Postby punjaporn » 24 Feb 2017 14:02

Hi all,
I am looking for ways of grouping a long list of linguistic and non-linguistic features of words.
For example, the 3 different features: (1) number of letters in a word, (2) words coverage in the 1000 most frequently used English word list, (3) number of senses of a word (polysemy) could be measured to reveal ‘Word difficulty’. Having more than 200 features, I need to group them in some way to help me interpret them as a group, but not as individuals.

Previous literature investigated, e.g. ‘difficulty’, ‘complexity’, ‘formality’, ‘sophistication’ through several measures. But, these terms were actually studied in individual papers and many of them overlap.

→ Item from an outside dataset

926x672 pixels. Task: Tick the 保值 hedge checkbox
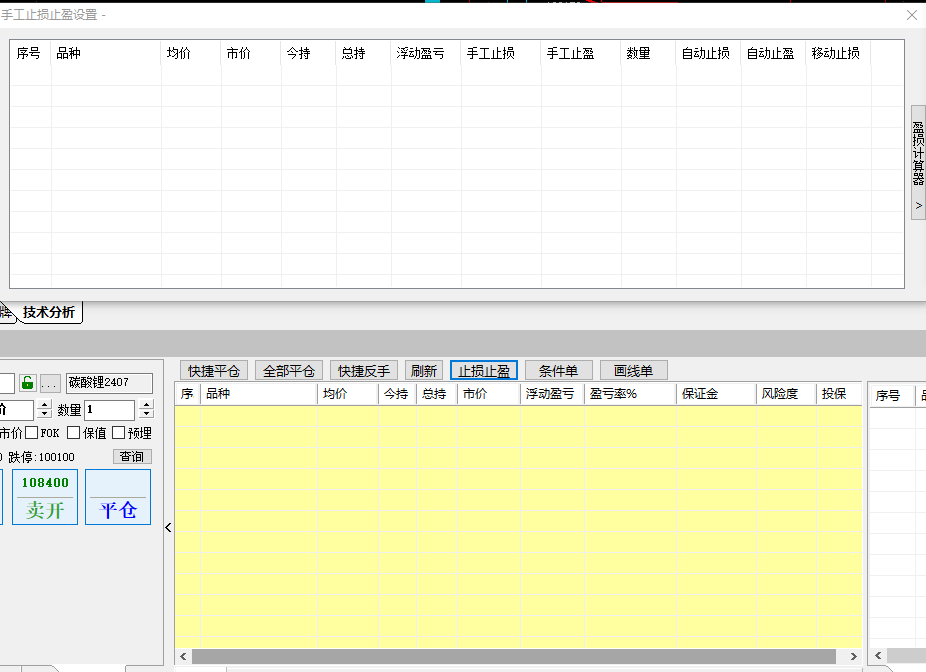click(74, 433)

I think I am having 2 options to begin with. First, I can look at each of the features and make a list of the terms that the features could reflect. The problem is that one feature also reveals various aspects. So, the second option, having an initial list of terms and placing the features under the terms seem to be more practical. If you know any resources for a single common category of features or ideas on how should I choose the umbrella terms for features, please let me know. Thank you so much.
Re: linguistic and non-linguistic feature classification

Postby sgtowns » 25 Feb 2017 14:38

I have struggled with a similar issue in my PhD research. The terms used in the literature are really confusing because, as you said, they overlap a lot depending on when the paper was written and who wrote it.

Instead of thinking about your two options of 1) features with list of categories or 2) categories with lists of features, maybe you can make a spreadsheet with features (word coverage, numbers of letters in a word) in rows with your categories (difficulty, diversity, sophistication) as columns, and then mark which ones fit where. Then, you can probably move rows and columns around and start to see some patterns about which features group together more often than not (I am guessing).

I can't figure out how to format a table here, so I took a picture of what the spreadsheet might look like:
For an idea about what categories to use, Coh-Metrix separates their 108 linguistic features into 11 top-level categories:

1. Descriptive
2. Text Easability Principal Component Scores
3. Referential Cohesion
4. LSA
5. Lexical Diversity
6. Connectives
7. Situation Model
8. Syntactic Complexity
9. Syntactic Pattern Density
10. Word Information
11. Readability

(For more info on the 108 features, see ... dices.html)

Coh-Metrix comes from a psycholinguistics perspective, so I think that it would be better to do the spreadsheet idea above and make your own categories. You might come up with additional / different insights.

I don't know of any articles or books that have a matrix like this. It would basically be a meta-analysis of previous literature and could be a very interesting study and very helpful for others who are researching linguistic features.
Re: linguistic and non-linguistic feature classification

Postby punjaporn » 26 Feb 2017 00:06

Stuart, thank you so much for the very useful idea about the spreadsheet with the clear examples. The link to Coh-metrix devices also gives me good ideas of how I can present my features and their description.

Also, I completely agree with you that a meta-analysis of linguistic features investigated in previous research could be very useful and interesting. So now you have your next research topic! :)